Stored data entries
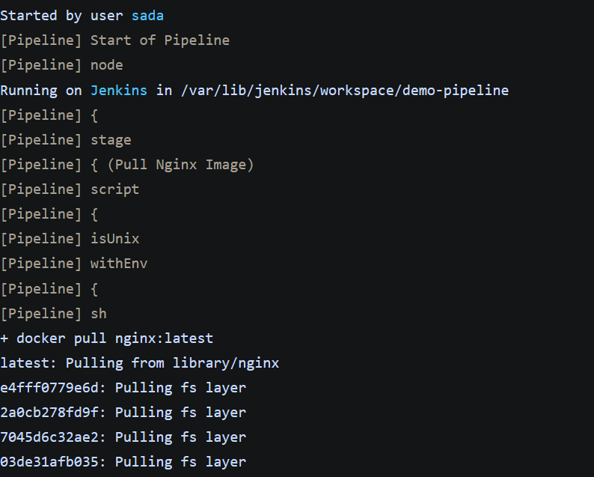Click the 7045d6c32ae2 layer line
The image size is (594, 477).
click(123, 437)
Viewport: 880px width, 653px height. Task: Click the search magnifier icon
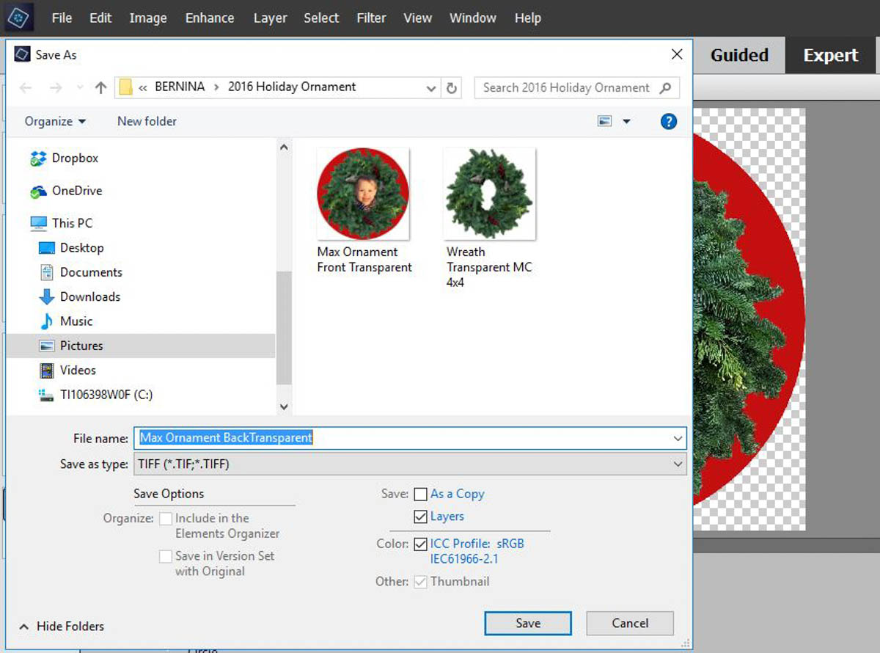665,87
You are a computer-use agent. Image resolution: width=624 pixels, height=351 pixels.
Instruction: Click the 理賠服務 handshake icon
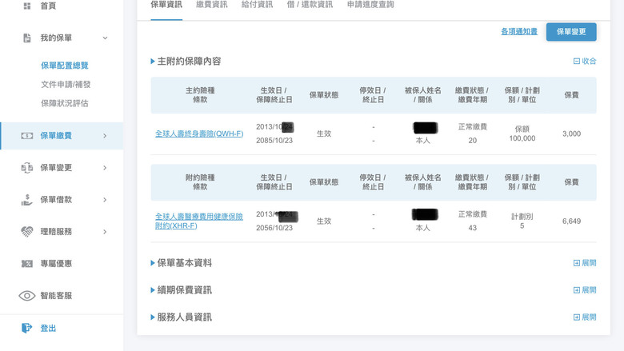pos(27,232)

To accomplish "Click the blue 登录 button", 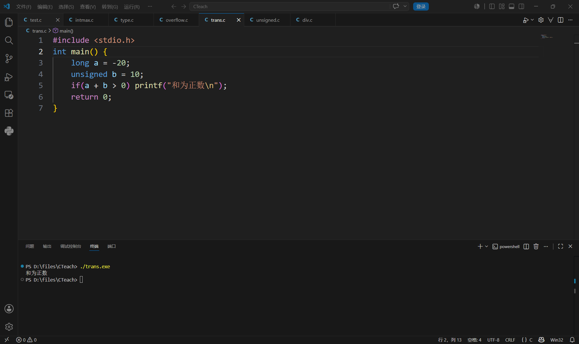I will coord(421,6).
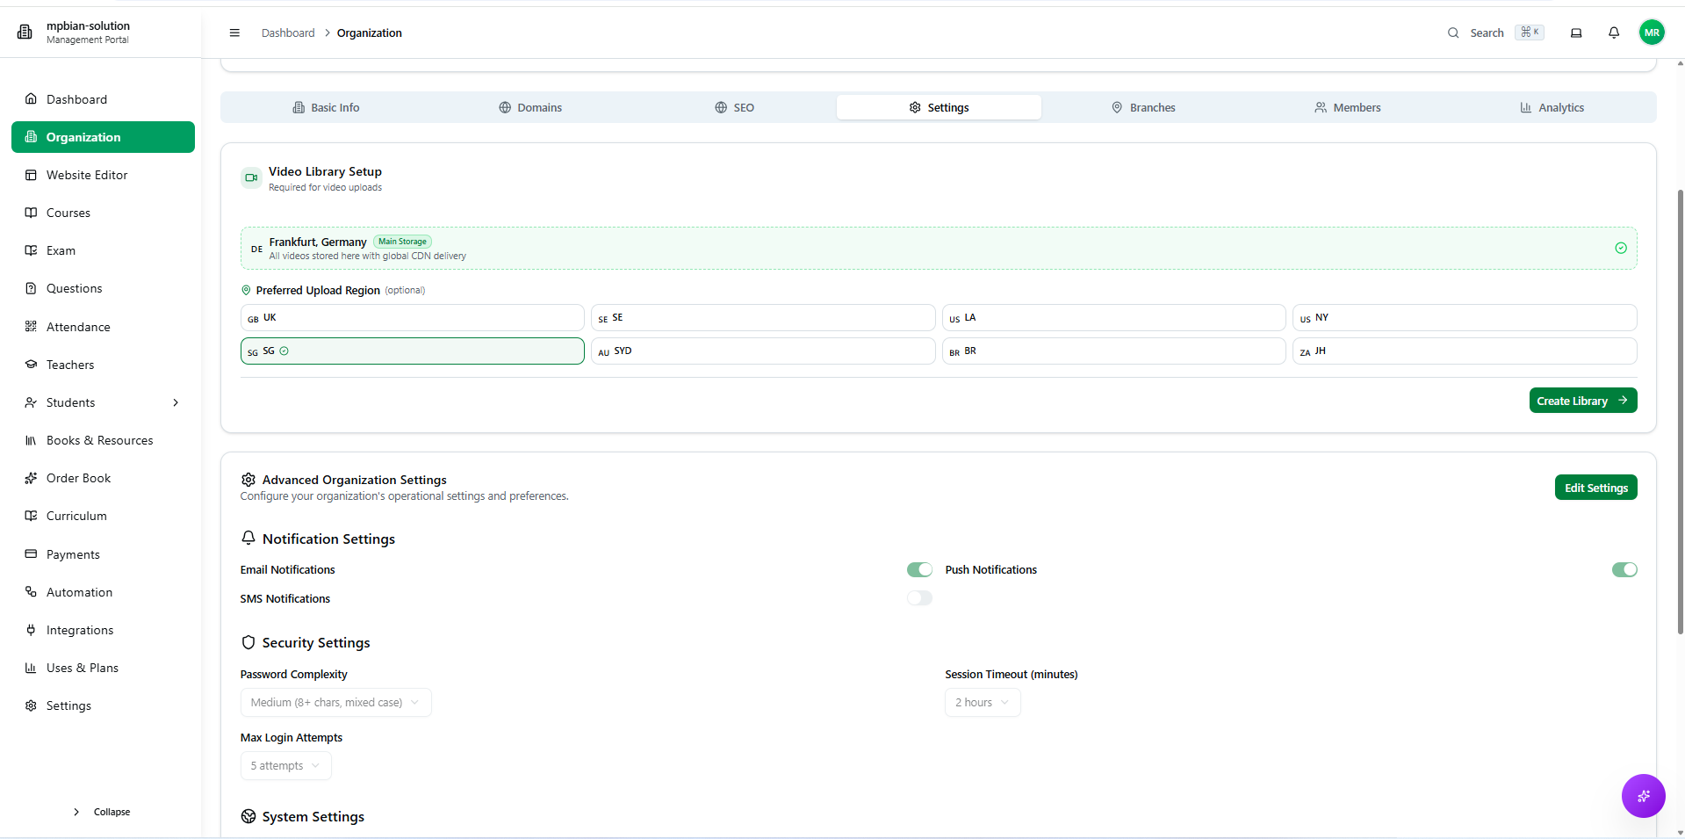1685x839 pixels.
Task: Open the inbox icon in header
Action: [1576, 33]
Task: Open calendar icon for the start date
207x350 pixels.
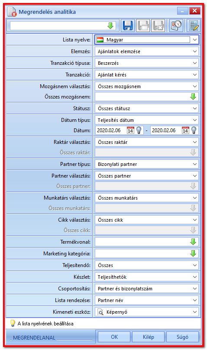Action: tap(130, 130)
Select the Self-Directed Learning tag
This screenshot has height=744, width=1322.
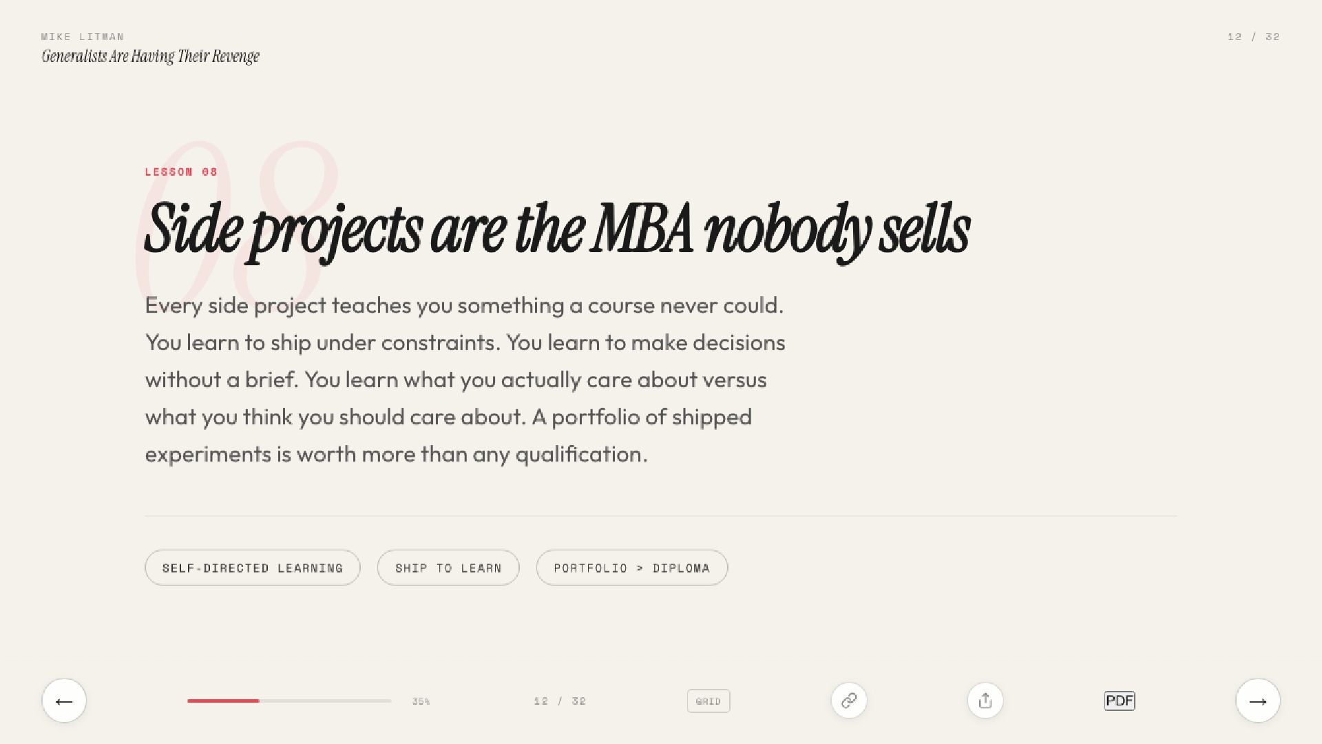pyautogui.click(x=253, y=568)
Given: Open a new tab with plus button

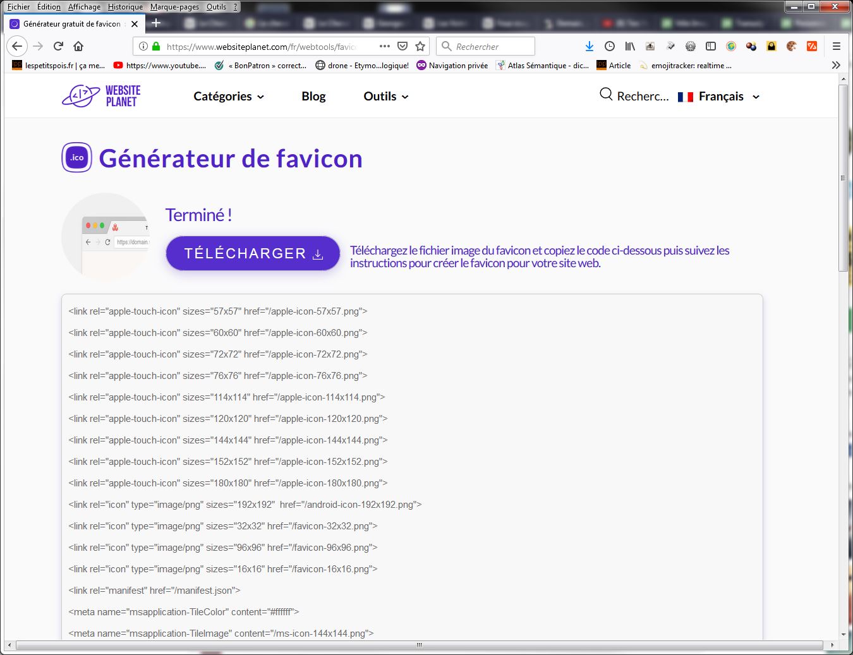Looking at the screenshot, I should [x=156, y=23].
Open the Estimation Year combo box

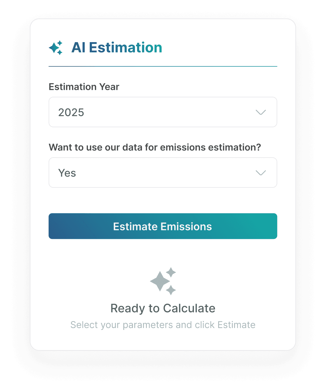pos(163,112)
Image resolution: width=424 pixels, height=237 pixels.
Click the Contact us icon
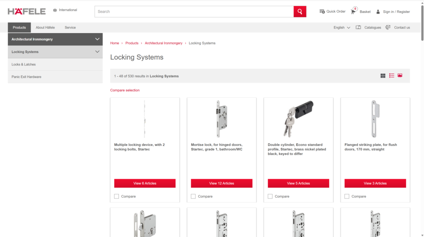pos(388,27)
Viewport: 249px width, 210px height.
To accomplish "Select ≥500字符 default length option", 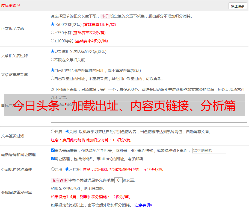I will point(53,24).
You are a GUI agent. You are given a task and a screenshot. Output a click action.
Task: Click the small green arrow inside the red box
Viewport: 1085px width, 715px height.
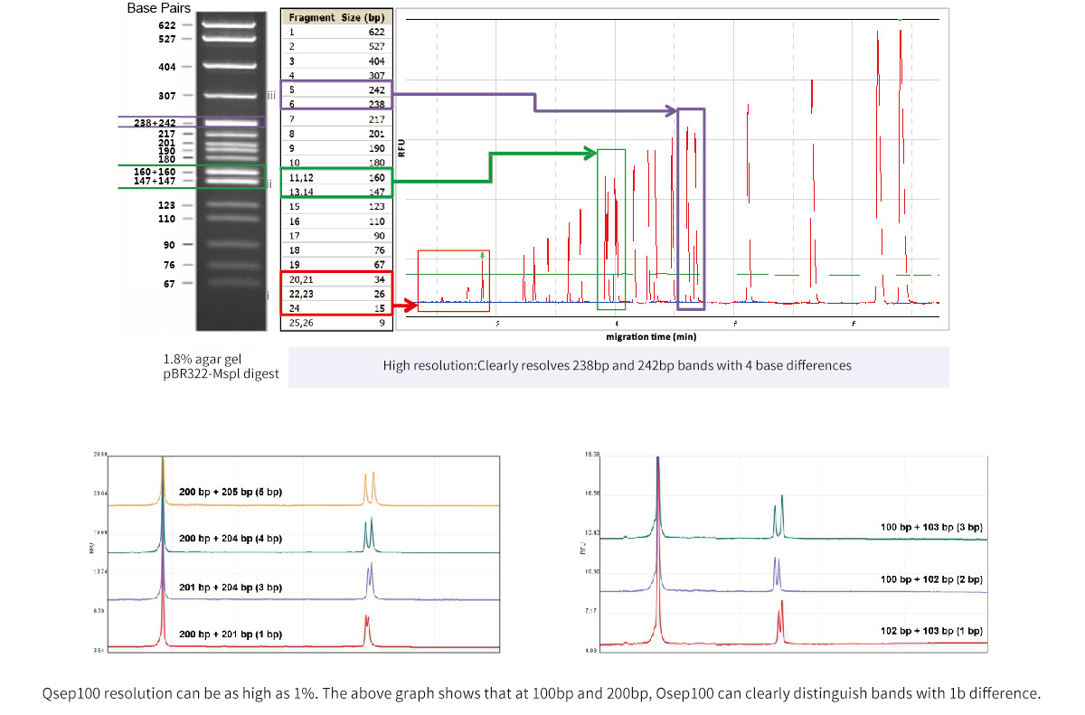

Exercise:
Whenever a line of the data includes the word "resolution", show that line in full.

Task output:
You are a computer-use agent. Image resolution: width=624 pixels, height=351 pixels.
Image resolution: width=424 pixels, height=237 pixels.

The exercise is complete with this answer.